Après un autre tiercé de sonates d’église (KV 328, 67 et 336), aussi finement conduites que les précédentes, M. Arnault Stanczak (accompagnée par les Artis et Dybal) émerveille à nouveau dans le Laudate Dominun des Vêpres solennelles KV 339. On goûte sans réserve la tendre poésie et le naturel que la soprano met dans cette page, comme son engagement, son feu intérieur, son style aussi, dans l’air «Tra l’oscure ombre funeste » du Davidde Penitente KV 469 - les mêmes pour l’accompagnement que dans le « Et incarnatus », avec en plus Sylvain Faucon (hautbois), Sarah Ennouhi et André Cazalet (cors).

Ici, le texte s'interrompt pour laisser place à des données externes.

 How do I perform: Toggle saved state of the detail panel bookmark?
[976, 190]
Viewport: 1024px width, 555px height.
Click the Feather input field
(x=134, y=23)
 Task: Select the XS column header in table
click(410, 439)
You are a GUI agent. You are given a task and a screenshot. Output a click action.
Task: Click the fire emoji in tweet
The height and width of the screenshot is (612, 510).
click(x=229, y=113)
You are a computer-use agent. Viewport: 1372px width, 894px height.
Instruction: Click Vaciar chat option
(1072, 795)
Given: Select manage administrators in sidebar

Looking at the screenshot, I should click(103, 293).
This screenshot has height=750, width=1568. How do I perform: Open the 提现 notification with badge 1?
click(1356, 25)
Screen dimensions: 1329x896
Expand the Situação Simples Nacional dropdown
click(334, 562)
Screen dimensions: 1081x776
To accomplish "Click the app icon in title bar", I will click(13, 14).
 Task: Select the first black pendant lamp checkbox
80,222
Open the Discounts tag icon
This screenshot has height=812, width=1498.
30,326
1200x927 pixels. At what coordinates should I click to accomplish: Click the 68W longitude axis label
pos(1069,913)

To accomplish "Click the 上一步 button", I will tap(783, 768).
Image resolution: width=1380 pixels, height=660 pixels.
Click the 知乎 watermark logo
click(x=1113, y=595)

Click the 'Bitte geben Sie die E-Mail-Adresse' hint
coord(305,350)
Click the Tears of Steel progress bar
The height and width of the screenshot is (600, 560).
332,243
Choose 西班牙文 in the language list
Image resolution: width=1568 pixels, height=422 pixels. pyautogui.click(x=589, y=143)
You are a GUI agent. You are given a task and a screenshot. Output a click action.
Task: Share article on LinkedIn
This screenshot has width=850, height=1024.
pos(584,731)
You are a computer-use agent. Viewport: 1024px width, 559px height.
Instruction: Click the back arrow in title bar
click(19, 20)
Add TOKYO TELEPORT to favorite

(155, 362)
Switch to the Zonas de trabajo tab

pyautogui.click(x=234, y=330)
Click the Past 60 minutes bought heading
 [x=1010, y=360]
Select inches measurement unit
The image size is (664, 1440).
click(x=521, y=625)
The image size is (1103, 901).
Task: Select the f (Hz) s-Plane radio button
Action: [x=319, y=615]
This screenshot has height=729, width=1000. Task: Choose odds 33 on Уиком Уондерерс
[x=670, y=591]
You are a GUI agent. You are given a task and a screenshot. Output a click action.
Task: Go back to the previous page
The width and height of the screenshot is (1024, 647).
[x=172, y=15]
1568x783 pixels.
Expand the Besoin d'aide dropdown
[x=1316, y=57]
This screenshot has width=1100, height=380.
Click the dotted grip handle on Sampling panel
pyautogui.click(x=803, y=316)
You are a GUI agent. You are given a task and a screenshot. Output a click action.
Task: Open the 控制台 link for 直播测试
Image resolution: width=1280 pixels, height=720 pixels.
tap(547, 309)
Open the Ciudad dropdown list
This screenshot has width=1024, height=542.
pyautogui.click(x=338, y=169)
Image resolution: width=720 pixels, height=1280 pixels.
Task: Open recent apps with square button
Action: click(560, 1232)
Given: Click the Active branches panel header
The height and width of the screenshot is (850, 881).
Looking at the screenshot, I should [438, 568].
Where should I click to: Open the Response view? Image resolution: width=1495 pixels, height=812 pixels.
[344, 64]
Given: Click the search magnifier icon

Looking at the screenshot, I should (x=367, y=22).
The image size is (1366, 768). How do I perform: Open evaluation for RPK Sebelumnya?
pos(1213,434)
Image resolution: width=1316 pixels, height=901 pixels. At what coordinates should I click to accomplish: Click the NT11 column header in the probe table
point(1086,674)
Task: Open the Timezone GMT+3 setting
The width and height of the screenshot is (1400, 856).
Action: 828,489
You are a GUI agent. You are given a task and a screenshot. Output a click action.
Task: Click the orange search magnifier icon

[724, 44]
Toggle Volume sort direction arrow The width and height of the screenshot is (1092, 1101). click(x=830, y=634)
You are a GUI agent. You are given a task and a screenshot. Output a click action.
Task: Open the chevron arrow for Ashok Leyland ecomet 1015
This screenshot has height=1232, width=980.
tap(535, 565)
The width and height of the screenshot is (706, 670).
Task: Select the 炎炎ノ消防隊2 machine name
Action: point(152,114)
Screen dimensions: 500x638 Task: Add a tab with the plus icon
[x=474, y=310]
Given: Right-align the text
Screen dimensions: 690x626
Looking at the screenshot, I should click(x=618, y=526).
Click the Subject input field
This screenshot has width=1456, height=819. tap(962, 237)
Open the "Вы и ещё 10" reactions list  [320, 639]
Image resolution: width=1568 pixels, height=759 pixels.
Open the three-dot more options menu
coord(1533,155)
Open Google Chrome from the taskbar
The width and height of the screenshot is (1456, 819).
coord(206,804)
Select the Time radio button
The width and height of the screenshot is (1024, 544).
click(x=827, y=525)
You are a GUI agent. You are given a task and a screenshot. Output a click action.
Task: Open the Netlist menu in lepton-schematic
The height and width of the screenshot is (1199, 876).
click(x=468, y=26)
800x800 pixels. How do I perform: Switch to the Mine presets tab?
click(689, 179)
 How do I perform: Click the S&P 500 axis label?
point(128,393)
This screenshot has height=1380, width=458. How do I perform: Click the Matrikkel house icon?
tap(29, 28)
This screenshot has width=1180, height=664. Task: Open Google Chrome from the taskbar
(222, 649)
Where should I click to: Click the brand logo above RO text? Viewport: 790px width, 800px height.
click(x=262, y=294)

Place à Mendelssohn en seconde partie de soirée avec deux compositions de jeunesse. Aux côtés du Artis Quartet, d’A. Cazalet, S. Ennouhi et J. Dekyndt, M. Arnault Stanczak donne la mesure de sa palette expressive et de l’incroyable finesse dont sa colorature est capable dans les plus délicats ornements avec l’Ave Maris Stella (1828).
De deux ans antérieur, le Quintette à cordes n° 1 referme le programme. Sans égaler le coup de génie du désormais fameux Octuor op. 20 (1825) il séduit toutefois par une profusion d’idées qu’il faut savoir apprivoiser. Entraînés par le solaire et énergique archet de Kyoko Takezawa, Frédéric Agostini, Bruno Pasquier, Harmut Rhode et Arto Noras sont à leur affaire. Leur émerveillement, leur fraîcheur face aux trouvailles d’un adolescent surdoué (quel raffinement dans les teintes de l’étonnant Intermezzo) réjouissent le cœur et l’esprit.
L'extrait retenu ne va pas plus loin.